レスラーとマカロニサラダ。~映画『レスラー』に寄せる思い~<Number Web> photograph by Niko Tavernese for all Wrestler photos

 今回は架空の人物について書く。映画の登場人物を実在の人物だと思って書く。邪道かもしれないが、私には彼の人生が気にかかって仕方がない。男の名はランディ・“ザ・ラム”・ロビンソンという。映画の題は『レスラー』という。あ、あれか、と思った方は、ぜひとも映画館に足を運んでいただきたい。必見である。ラムに扮したミッキー・ロークの姿を眼で追いつづけるだけで、109分の上映時間があっという間に過ぎていく。

人生をフェイクで塗りつぶしてきた老兵。

 ラムはプロレスラーだ。全盛期は1980年代に迎えた。マディソン・スクウェア・ガーデンを客で満杯にし、ファンの連呼に応えて決め技のラム・ジャム(トップロープからのボディプレス)を炸裂させていた。

 いまのラムはすでに50代中盤だ。人生をフェイクで塗りつぶしてきたせいか、肉体は相当にくたびれている。本名はロビン・ラムジンスキー。盛り上がった筋肉はステロイド注射の産物だ。長い金髪は美容院で、褐色の肌は日焼けサロンで捏造されている。

 そんな身体で、ラムはリングに上がる。勝負はフェイクだが、痛みと流血は本物だ。巨大なホッチキスを胸に打ち込み、バンデージに忍ばせた剃刀で額を切って、試合後は控え室で止血と治療を受け、挙句の果ては心臓発作で倒れる。バイパス手術を受けた彼は、医師にプロレスを禁じられてしまう。

マカロニサラダと男の悲哀。

 ここから先は、タッチが変わってくる。フェイクを通して生きてきた男がフェイクを禁じられてしまうのだから、さまざまな葛藤が生じるのは当然のことだ。ラムは当座の生活費を稼がなければならない。親しくなったストリッパーとの関係は発展させたいし、別れた娘との関係も修復したい。どれもこれも、いままでは先送りにしてきた問題だ。さあ、どうするか。

 人生の分水嶺に立たされたラムに、監督のダーレン・アロノフスキーはとても印象的な場面を用意する。ラムを「スーパーマーケットのお惣菜売り場」に立たせるのだ。

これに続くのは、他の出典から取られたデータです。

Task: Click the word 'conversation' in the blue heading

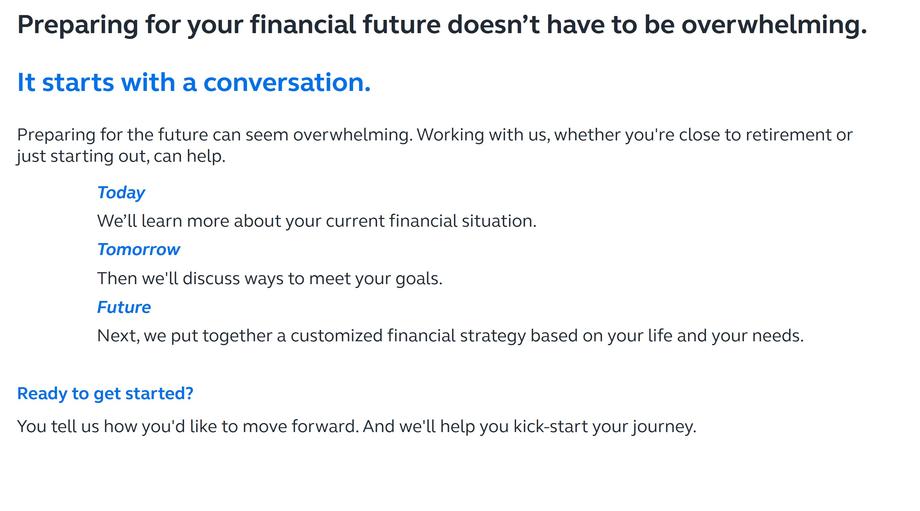Action: (287, 82)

 ここは名場面だ。白衣を着たラムは、シャワーキャップのような衛生帽を頭にかぶり、「ロビン」の名札を胸に付けさせられる。そんな情けない姿で、立派な体格をした初老のレスラーがおばさん相手にマカロニサラダをパックに詰めなければならない。だが、ラムはふさぎこまない。けっこう楽しげに仕事をこなし、実は壊れているのになぜか控え目なやさしさを身体の周囲に漂わせて、自身のハートのありかを観客にそっと指し示すのだ。

偽物まみれのレスラーが持つ「本物」とは?

 この描写があればこそ、終盤の覚悟が生きてくる。フェイクと苦痛の複雑な関係も、あらためてじっくりと問い直される。ラムは、たんなる「壊れた男」に甘んじるのではなく「壊れても優雅なハートを持った男」として観客に記憶されるのだ。ロッキー・バルボア(『ロッキー』)やジェイク・ラモッタ(『レイジング・ブル』)といったボクサーたちは、こんな肖像画を与えられなかった。ジェイク・ロバーツやミック・フォーリーといった実在するレスラーたちの肖像も、ラムとは似て非なるものだ。それでも私は、ラムを実在の人物と思いたい。その肉体こそフェイクとリアルの間で揺れているものの、ラムは自身の情感を一度たりとも偽造しようとしていない。

※ 映画『レスラー』は、6月13日よりシネマライズ、TOHOシネマズシャンテ、シネ・リーブル池袋ほかで全国公開。